2. Mandatory CVP? Really? Has no-one heard of IVC US for fluid responsiveness (oh, sorry, Prof C, you taught it to me!). Cue Weingart I think – it makes me very uncomfortable that there is no recognition of alternatives in a patient set where IJ/SC placement may be contraindicated/ difficult/ dangerous/ all 3. They do acknowledge in the whole guideline that SCVO2 might be replaced or augmented by lactate clearance but not a nod to alternatives to CVP.
3. Crystalloids and norepi – woohoo, at last!
4. Clearly we should aim to culture to target abx therapy. However I wonder what the pickup rate is of blood cultures in the hypothermic patient? (Genuine question, any microbiologists out there?)

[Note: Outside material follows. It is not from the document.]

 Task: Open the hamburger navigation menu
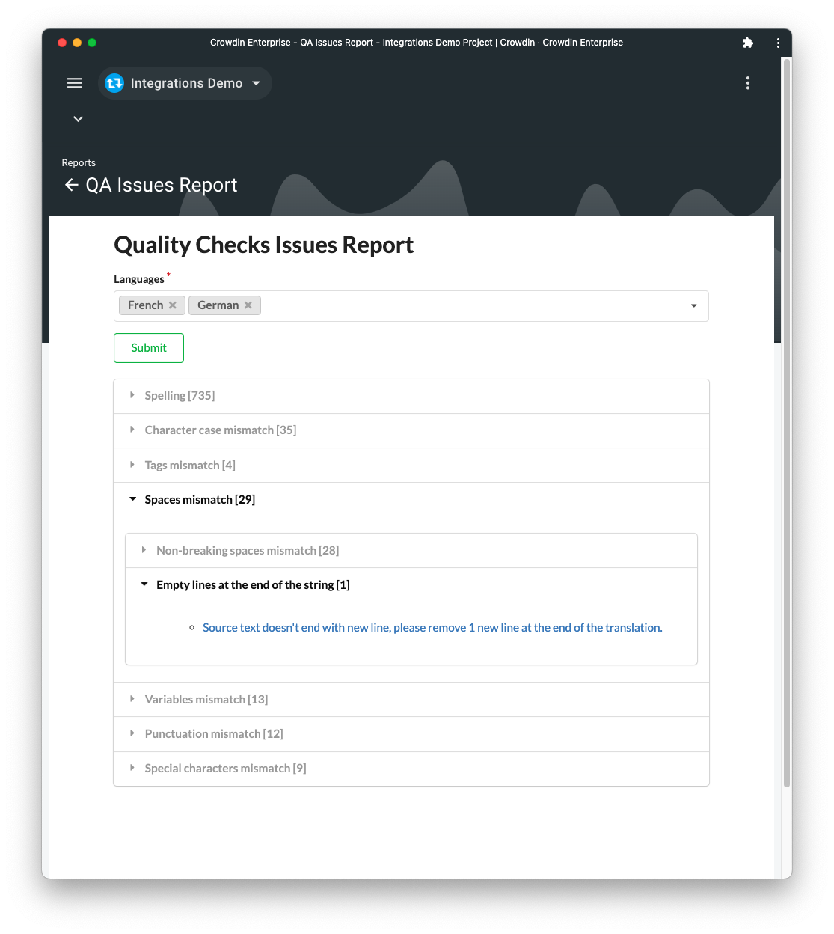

Wasn’t PROMISE a bit of a mess anyway? Anyone have equipoise before this update? Saying that, interesting to note that apart from Rivers, the only RCT found to support EGDT is a 314 patient study published in Chinese….
podcast will be out on Thursday. Love to hear your thoughts fater.
Scott
Fantastic – I’ll add a link to it in the post when it’s out. I really want to hear your thoughts on the fluid management and assesment parts of the guidelines.
Is this the end (or just the beginning) of using USS to evaluate fluid tolerance/responsiveness?
CVP as an target for resuscitation.
I’ll be listening (as will the world).